As a token of my appreciation for my mother, I bought her a gift certificate from a local hair salon, so she could get pampered. I used to do her hair myself when I owned my salon, but after retiring from a 20 year career, I buried my scissors, blow dryer, and curling irons in the backyard next to Farfel, our dead rabbit. Unlike Farfel, who I still think of fondly, my career as a beauty professional has all but left my memory.
It’s not so much that I retired in the sense that I sold my salon, and everyone threw a big party for me. It’s more like I was issued a restraining order that states I’m not to go within 30 feet of anyone who has a scalp (but that’s another story). Not going near anyone with a scalp is fine by me since a scalp is usually attached to a head, and that head usually has a mouth that tells all.
I don’t know what it is about people that make them want to tell their hairstylist, a complete stranger, their entire life story. The most intimate details are shared in a hairstylist’s chair. I just don’t understand it. Maybe it’s because they’re not facing you and can’t see the look of shock in your eyes. I mean how can they feel safe with someone holding a pair of razor sharp scissors close to their temples? Why do they feel safe with someone who has the power to make them look like Carrot Top, if the mood strikes? And let me tell you, “The mood STRUCK.” (But that’s another story for another article as stated in the previous paragraph)
Speaking for all beauty professionals, we do try to be empathetic and compassionate as clients tell us deep, dark secrets that oddly enough make our hair curl.
I would spend extra time with clients that had serious troubles and give them any resources that might be of help.

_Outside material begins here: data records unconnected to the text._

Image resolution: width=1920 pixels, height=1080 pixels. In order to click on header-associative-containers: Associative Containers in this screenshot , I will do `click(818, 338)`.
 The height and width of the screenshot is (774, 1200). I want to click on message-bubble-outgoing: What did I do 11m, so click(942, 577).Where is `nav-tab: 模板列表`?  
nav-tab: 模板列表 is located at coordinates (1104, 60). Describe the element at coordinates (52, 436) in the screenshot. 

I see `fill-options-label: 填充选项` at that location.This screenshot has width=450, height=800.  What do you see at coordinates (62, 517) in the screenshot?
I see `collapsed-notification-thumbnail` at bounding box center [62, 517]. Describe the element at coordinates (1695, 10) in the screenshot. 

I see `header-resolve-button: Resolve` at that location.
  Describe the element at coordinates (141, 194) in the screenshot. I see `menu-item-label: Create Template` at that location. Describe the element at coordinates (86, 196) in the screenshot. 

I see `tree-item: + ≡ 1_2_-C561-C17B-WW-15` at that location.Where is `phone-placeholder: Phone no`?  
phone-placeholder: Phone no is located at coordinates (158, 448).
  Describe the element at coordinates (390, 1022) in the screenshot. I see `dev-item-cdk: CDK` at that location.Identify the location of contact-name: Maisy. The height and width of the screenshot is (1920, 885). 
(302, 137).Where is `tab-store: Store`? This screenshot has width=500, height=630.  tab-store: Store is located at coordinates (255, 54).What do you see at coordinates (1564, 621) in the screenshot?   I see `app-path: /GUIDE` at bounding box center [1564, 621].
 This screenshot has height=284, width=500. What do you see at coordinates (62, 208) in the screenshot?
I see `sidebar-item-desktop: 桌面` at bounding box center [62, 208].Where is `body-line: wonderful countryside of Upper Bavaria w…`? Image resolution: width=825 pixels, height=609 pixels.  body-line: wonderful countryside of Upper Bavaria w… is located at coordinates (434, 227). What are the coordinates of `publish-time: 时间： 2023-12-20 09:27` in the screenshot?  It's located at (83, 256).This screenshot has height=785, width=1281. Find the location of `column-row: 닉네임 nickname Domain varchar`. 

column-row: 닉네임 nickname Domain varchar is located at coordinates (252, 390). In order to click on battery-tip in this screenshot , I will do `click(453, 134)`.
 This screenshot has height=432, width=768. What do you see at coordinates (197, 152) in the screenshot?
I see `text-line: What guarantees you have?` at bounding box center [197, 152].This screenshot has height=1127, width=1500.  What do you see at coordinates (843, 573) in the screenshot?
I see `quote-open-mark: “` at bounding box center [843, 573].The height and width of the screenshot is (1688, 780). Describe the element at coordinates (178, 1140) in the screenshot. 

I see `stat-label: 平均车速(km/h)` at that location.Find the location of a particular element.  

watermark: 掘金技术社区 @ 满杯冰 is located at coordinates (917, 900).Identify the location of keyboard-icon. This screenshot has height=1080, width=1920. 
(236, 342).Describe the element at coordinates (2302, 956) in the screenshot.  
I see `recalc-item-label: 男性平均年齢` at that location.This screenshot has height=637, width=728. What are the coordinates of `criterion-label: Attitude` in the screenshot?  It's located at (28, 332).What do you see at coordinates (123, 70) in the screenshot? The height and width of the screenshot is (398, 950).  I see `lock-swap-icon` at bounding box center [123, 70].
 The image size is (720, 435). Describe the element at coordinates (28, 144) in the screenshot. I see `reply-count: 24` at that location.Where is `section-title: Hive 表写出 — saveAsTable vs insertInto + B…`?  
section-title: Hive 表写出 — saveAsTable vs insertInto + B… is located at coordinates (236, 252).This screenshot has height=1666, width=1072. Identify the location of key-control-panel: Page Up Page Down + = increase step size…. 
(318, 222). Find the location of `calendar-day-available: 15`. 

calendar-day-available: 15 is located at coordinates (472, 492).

I would hug them and cry with them. This made me feel good about myself. You know, kind of like Mother Theresa except with a cape and mousse.
Toward the end of my career, however, I grew numb to the constant whining and bearing of souls. I emotionally shut down (cracked). Whatever piece of Mother Theresa that I thought was in me, had apparently packed up and moved to Bangledesh because I just couldn’t grasp their demands for my time anymore. Yes, I had cut my last head, colored my last grey hair, and heard the last of Thelma, Adam, and Bernice.
Thelma, would never again have the opportunity to tell me about her ongoing foot fungus that I got to view up close and personal during sandal season. Adam would not be able to share with me stories of his “curious” years in New England. And my weekly Saturday appointment, Bernice, would never again explain to me how marrying her cousin Roger would end up causing her offspring to walk funny.
And if the talking wasn’t bad enough, there were the outlandish demands to transform a client from “Hairy Mole Woman” into Jennifer Aniston. I always liked a challenge, but there was only so much I could do with clippers, a flat iron, and prayer.
I know this sounds a bit dramatic, and please don’t let my confessions color your view of your own personal stylist. I’m sure she or he loves what they do. This is just my story, or part of it (please see note on paragraph 2 and 3).
So when I handed my mother the gift certificate, I told her to be kind to her stylist. I said, “If she asks you any questions about what’s going on in your life, or what kind of haircut you want, just smile and tell her she reminds you of Mother Theresa. She’ll give you a great haircut, and you will have kept her in the business for one more day.”
If only I had known that catering to my client’s every need would have led to my downfall, not to mention my arrest, I would have saved a lot of heartache, and I would still be allowed to buy scissors, duct tape, and Craftsmen Bushwacker Hedge Clippers in the state of New York. (The hedge clippers and tape are part of that other story, but as I stated before, that’s another story.)